There are tremendous benefits to a PRI program like this.  First, for the foundation:

  • Increases their ability to meet past levels of giving, despite any losses they might have found in the market, because the loaned money will eventually come back to them.
  • Encourages their nonprofit grantees to be proactive in creating fundraising streams that will make them more sustainable.  Thus, increasing the likelihood that their nonprofit grantees a) won’t have to come back to them year after year for ongoing support and b) will become more sustainable and thus achieve greater social impact.
  • Stretches their capacity-building dollars further. Because PRI money eventually comes back to the foundation, they can increase their level of impact by helping more nonprofits improve their capacity than they could with grants alone.
  • Increases the level of accountability among nonprofit recipients because of the expectation of repayment.

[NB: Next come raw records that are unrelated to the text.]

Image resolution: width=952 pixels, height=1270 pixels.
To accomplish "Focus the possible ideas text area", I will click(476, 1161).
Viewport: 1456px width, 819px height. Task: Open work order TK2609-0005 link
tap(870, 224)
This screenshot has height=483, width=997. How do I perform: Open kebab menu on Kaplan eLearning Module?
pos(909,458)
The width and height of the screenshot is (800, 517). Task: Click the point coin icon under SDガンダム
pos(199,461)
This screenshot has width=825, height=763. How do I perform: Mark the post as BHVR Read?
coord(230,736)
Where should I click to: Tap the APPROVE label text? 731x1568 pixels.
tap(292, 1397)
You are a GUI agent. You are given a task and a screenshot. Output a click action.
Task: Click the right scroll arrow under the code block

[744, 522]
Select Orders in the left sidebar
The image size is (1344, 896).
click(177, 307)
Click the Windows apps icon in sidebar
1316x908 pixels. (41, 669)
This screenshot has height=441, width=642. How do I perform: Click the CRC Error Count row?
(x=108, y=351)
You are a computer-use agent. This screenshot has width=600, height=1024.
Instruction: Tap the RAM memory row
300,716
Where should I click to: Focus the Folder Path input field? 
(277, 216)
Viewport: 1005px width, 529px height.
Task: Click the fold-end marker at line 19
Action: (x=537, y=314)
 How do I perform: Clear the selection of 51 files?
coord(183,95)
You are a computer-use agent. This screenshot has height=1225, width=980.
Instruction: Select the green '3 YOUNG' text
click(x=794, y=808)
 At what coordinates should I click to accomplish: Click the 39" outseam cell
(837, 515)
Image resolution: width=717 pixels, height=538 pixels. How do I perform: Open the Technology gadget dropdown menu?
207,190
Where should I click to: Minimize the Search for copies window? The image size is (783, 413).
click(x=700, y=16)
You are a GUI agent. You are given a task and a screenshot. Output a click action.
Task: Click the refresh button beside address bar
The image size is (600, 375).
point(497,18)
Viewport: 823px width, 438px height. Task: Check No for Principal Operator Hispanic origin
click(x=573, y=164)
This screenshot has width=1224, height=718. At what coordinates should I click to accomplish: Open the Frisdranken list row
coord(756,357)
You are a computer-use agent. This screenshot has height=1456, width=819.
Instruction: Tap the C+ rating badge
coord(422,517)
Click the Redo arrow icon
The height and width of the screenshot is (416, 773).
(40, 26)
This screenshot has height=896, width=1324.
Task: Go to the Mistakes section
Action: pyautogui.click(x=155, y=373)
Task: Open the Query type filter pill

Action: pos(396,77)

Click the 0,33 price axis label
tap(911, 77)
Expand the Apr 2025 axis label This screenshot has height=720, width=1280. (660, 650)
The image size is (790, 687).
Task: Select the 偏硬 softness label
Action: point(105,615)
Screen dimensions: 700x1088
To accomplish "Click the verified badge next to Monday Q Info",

And second, for the nonprofit:

  • More diversified and sustainable fundraising streams.
  • Increased fundraising knowledge and experience.
  • Increased ability to work towards social impact.

Although PRIs used in this new way seems, at least to me, to be an obvious win-win, very few foundations are doing it.  PRIs in general are used (according to the Foundation Center) by only a few hundred of the thousands of grantmaking foundations in the country.  And I know of only one example of a foundation using a PRI to upgrade the fundraisng capacity of a nonprofit (the KDK Harman Foundation in Austin just launched a program like this last Fall, but does not yet have any participants).

So what is holding foundations back from launching a PRI program like this?  A number of things:

  1. Nonprofits lack the expertise to put a plan together and pitch it to foundations. This is where Social Velocity comes in to help nonprofits create a plan to upgrade their revenue function and pitch that plan to foundations and other funders.
  2. Most foundations  have an aversion to capacity building funding and prefer that their money go to direct program service.  However, as more nonprofits can demonstrate to funders that capacity building actually results in even more impact, this aversion can be alleviated.
  3. Foundations lack awareness of or experience with PRIs.  However, this is changing, especially in the last year when the poor economy has made foundations increasingly interested in finding alternative ways to maintain community investment levels.
  4. Foundations that are experienced with PRIs are not aware of using them to improve a nonprofit’s fundraising function.

So there is a disconnect.  But I am optimistic that as nonprofits learn to put a plan together to upgrade their fundraising function and articulate to funders how PRI’s could finance it, more examples of this new use of PRIs will surface.